Examples of such behaviour include a complete lack of steering input for extended periods of time, drivers who are detected to have their eyes closed or off the road for extended periods of time, as well as extreme weaving across lanes or excessively slow reaction times.
Starting in the early 2020s, Volvo will put cameras inside its vehicles to monitor a driver for unsafe behaviors.
Samuelsson said Volvo was talking to insurers to offer favourable terms to what it termed as "club max 180" customers who were using the safety features. However, Volvo claims that if the system could also detect if a driver is intoxicated or falling asleep.
Subaru already has a driver-monitoring camera in the Forester, created to force owners who take their eyes off the road to pay attention, but Volvo is promising to take things a step further, by using the semi-autonomous systems in its vehicles to take control.
Supplied"Don't forget to smile for the camera once you get in kids
Moreover, Samuelsson confirmed that all models manufactured on its SPA2 platform would have cameras and sensors installed in them to assist with interventions if the driver is deemed to not be in the right state of mind to man the wheel.

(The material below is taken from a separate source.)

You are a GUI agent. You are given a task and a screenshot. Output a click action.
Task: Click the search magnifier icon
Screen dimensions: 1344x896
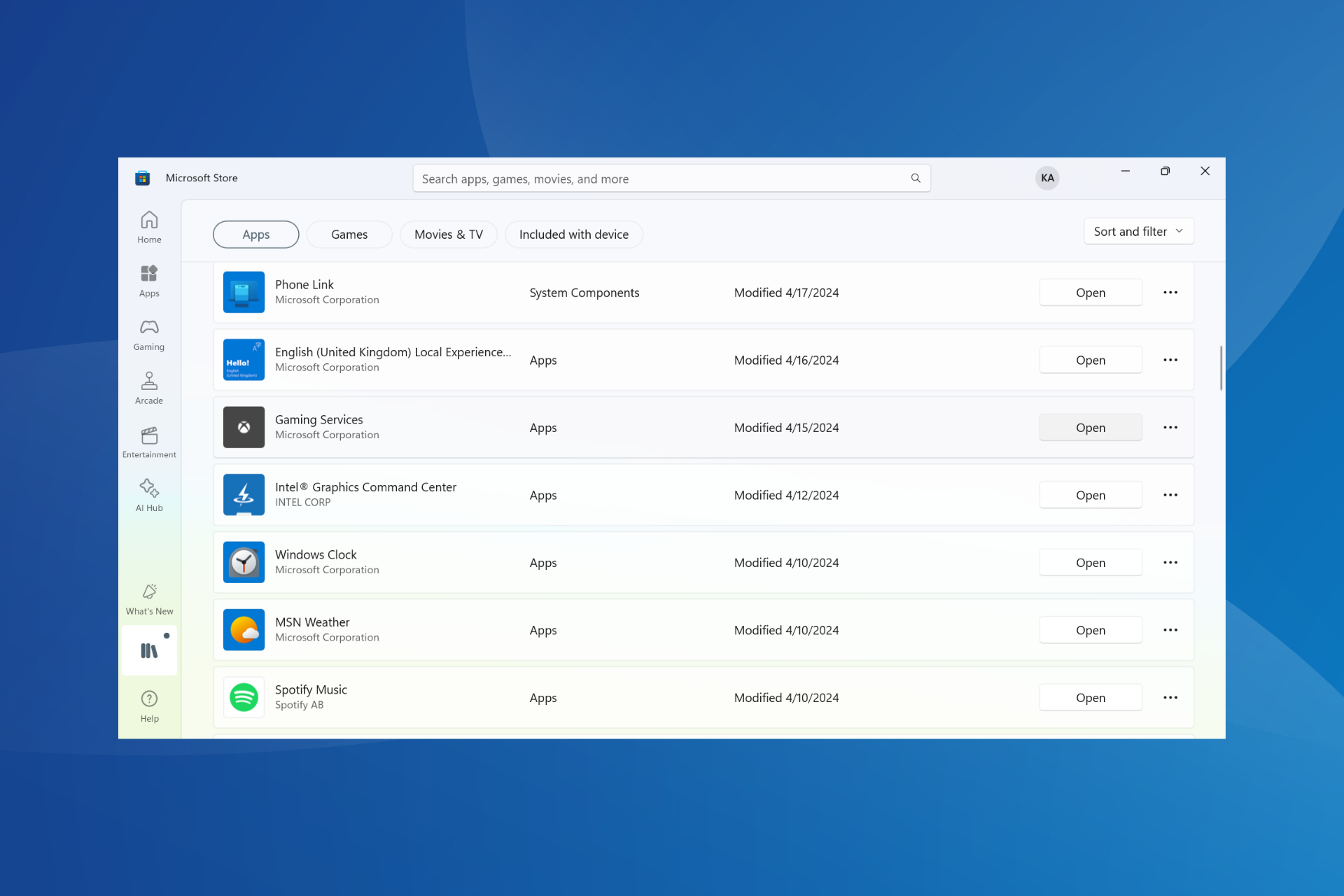(x=915, y=178)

Samuelsson said that while the strategies meant Volvo might lose some customers keen on high speeds, it also opened opportunities to win parents who wanted to buy the safest vehicle to carry their children. In its quest to completely eliminate driver deaths, Volvo is taking more drastic steps to reduce accidents.
As for how the system will know when you're too drunk to be driving?
The monitoring cameras, speed limit implementation and Care Key, all serve to support safer driving, according to Volvo.Читайте также: Forecasters warn of 'potentially historic' flooding in the South
Were Volvo the only automaker on the road, speed caps and new monitoring technology might be enough to meet Vision 2020 comprehensively.
Starting with the next generation of cars, from the start of the 2020s, Volvo will install cameras inside the auto to watch you as you drive. They've been responsible for gathering a huge database of incidents: the type of crash, the causes, how the vehicles were impacted, how safety technology helped or hindered, and what injuries were sustained.
Volvo has been using that data to set its priorities, and understand the "consequences and mechanisms" of its own safety tech, Lotta Jakobsson of the Volvo Safety Center said today. Jakobsson says that carmakers don't test with a very diverse set of dummy sizes and designs, and as a result, women, as well as people outside of average heights and weight ranges, tend to fare much worse in vehicle crashes.При любом использовании материалов сайта и дочерних проектов, гиперссылка на обязательна.